**What the exercise asks:**
Each line from the one holding "よくあるご質問 (2222, 48)" to the last line below must be written out exactly, with no other output.

[Collected data entries]
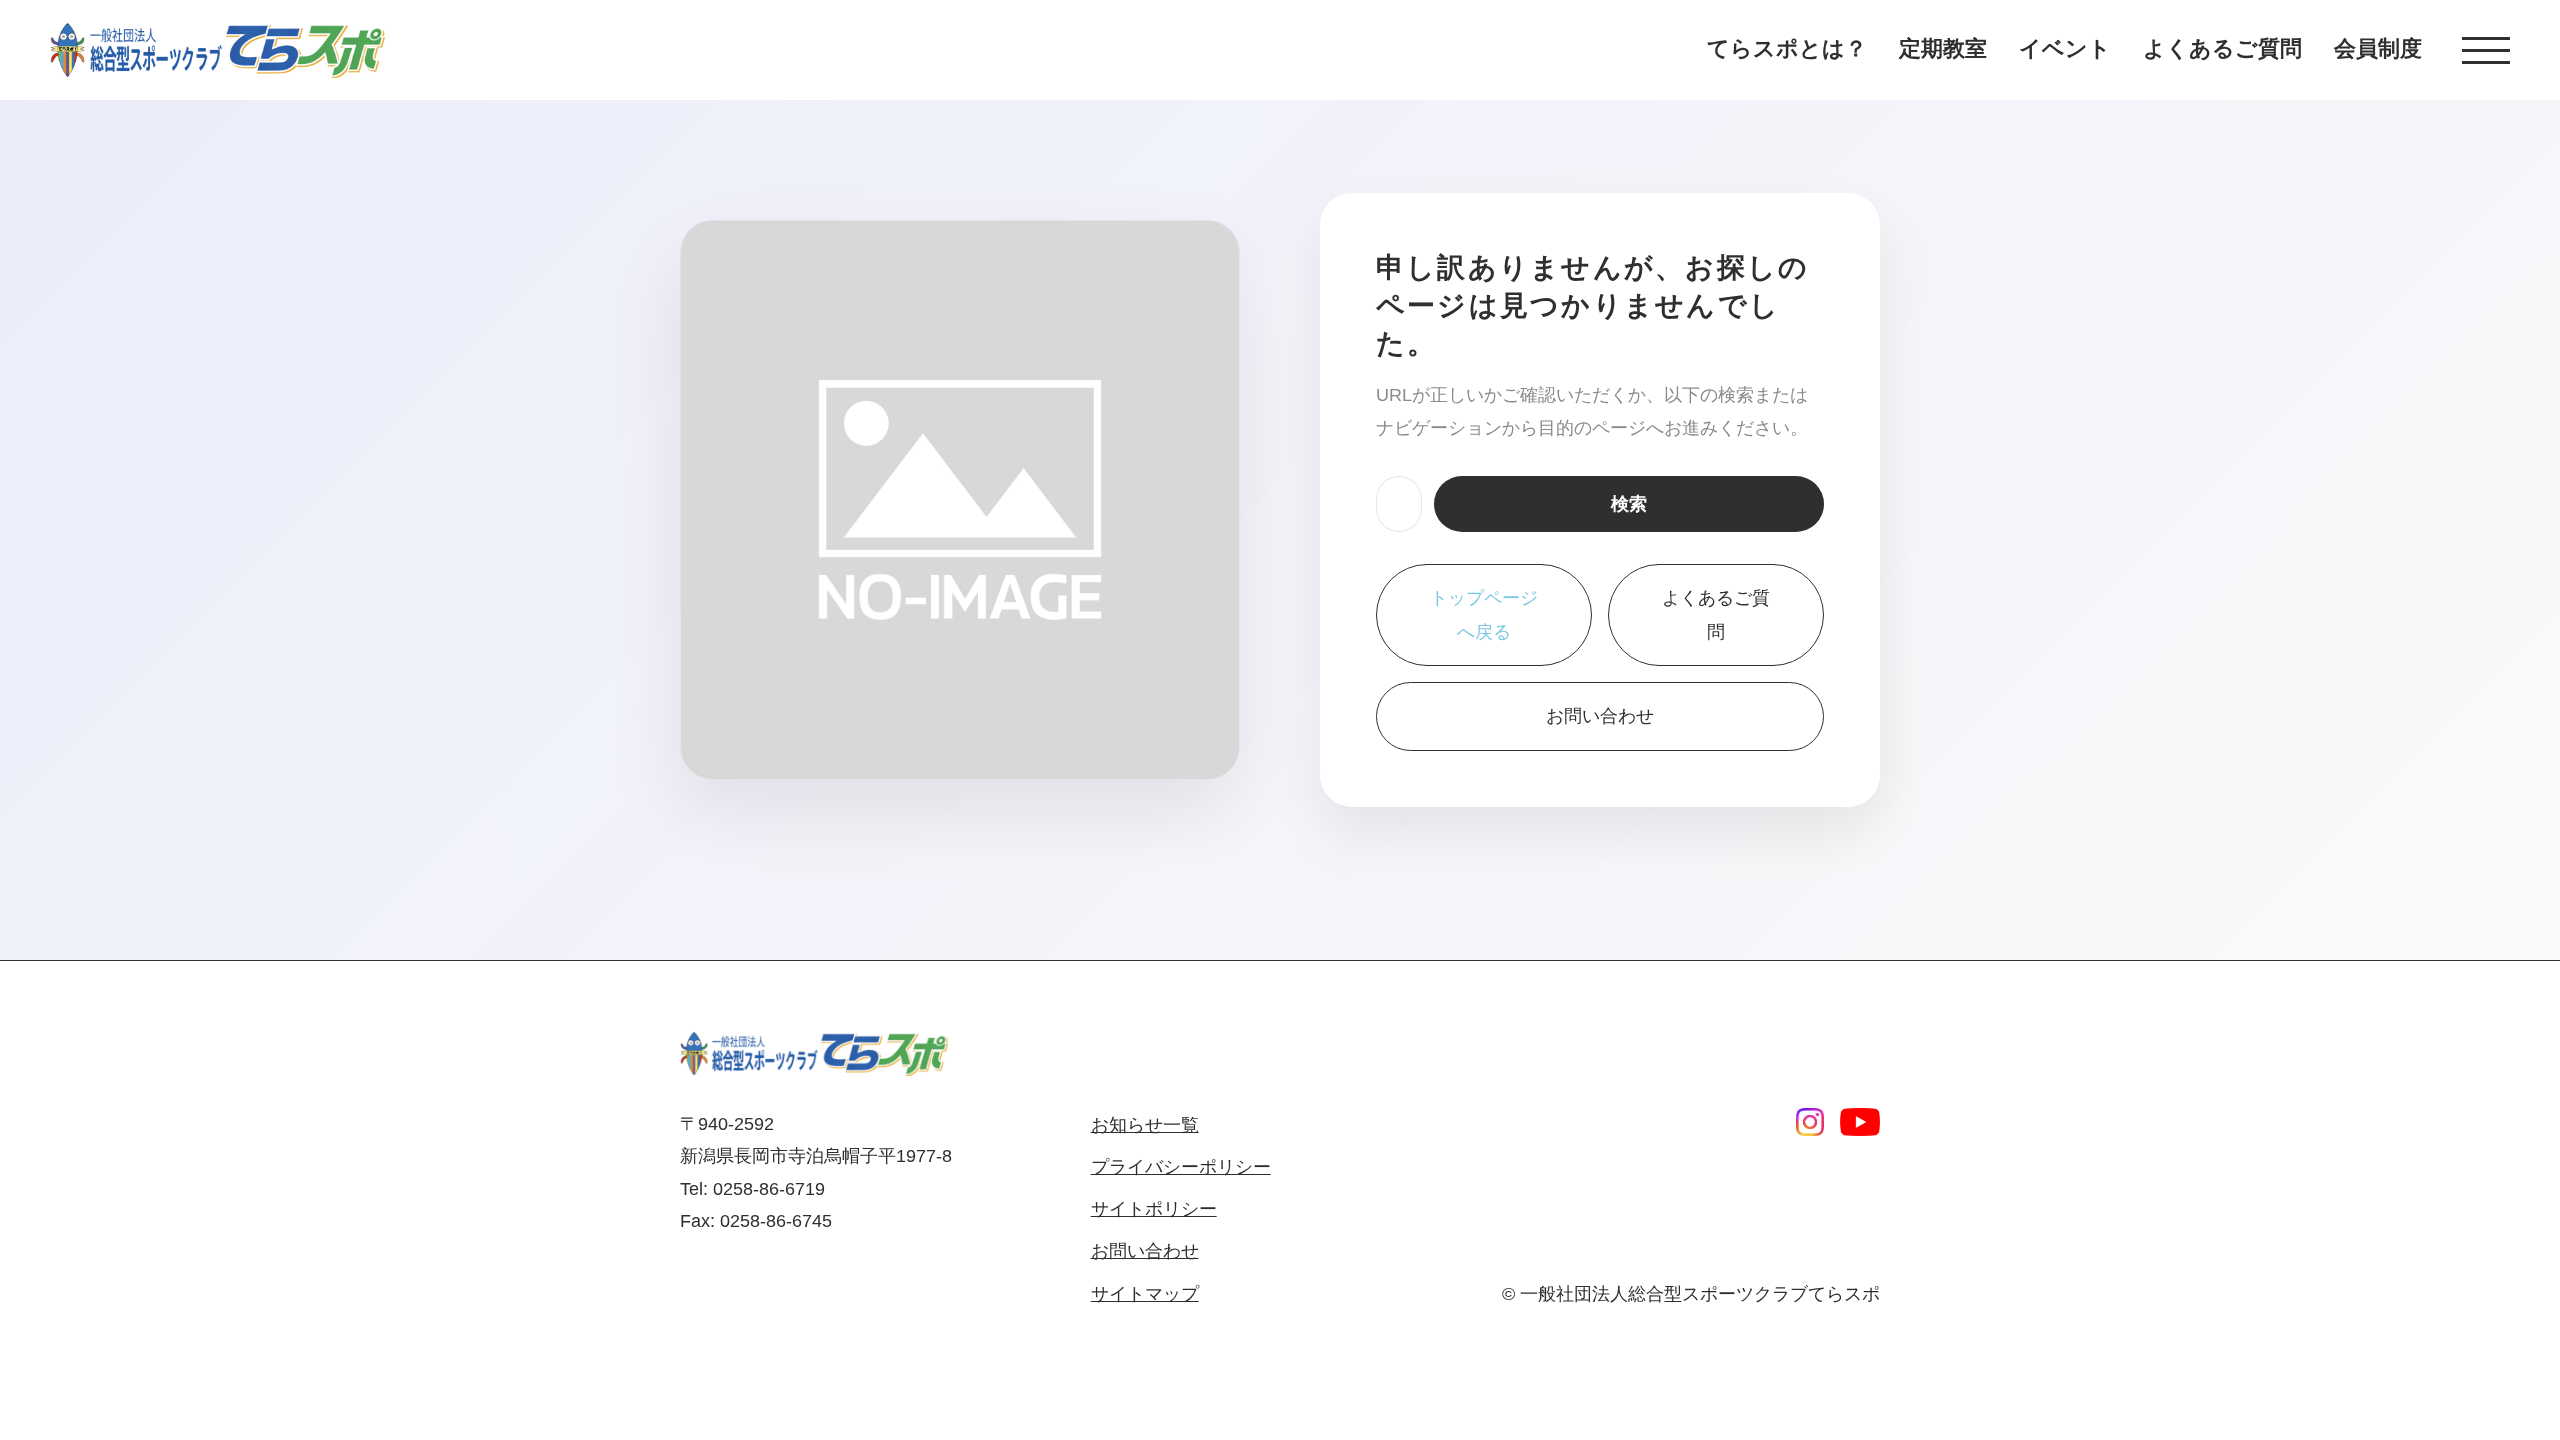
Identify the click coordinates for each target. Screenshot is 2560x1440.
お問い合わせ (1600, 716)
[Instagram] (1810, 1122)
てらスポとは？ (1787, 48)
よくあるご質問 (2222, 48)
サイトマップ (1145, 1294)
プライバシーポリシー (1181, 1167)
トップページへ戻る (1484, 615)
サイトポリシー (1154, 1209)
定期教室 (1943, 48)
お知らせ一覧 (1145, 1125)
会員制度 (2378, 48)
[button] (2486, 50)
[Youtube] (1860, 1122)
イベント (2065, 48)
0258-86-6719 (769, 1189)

**Completed task:**
よくあるご質問 (2222, 48)
サイトマップ (1145, 1294)
プライバシーポリシー (1181, 1167)
トップページへ戻る (1484, 615)
サイトポリシー (1154, 1209)
定期教室 (1943, 48)
お知らせ一覧 (1145, 1125)
会員制度 (2378, 48)
[button] (2486, 50)
[Youtube] (1860, 1122)
イベント (2065, 48)
0258-86-6719 (769, 1189)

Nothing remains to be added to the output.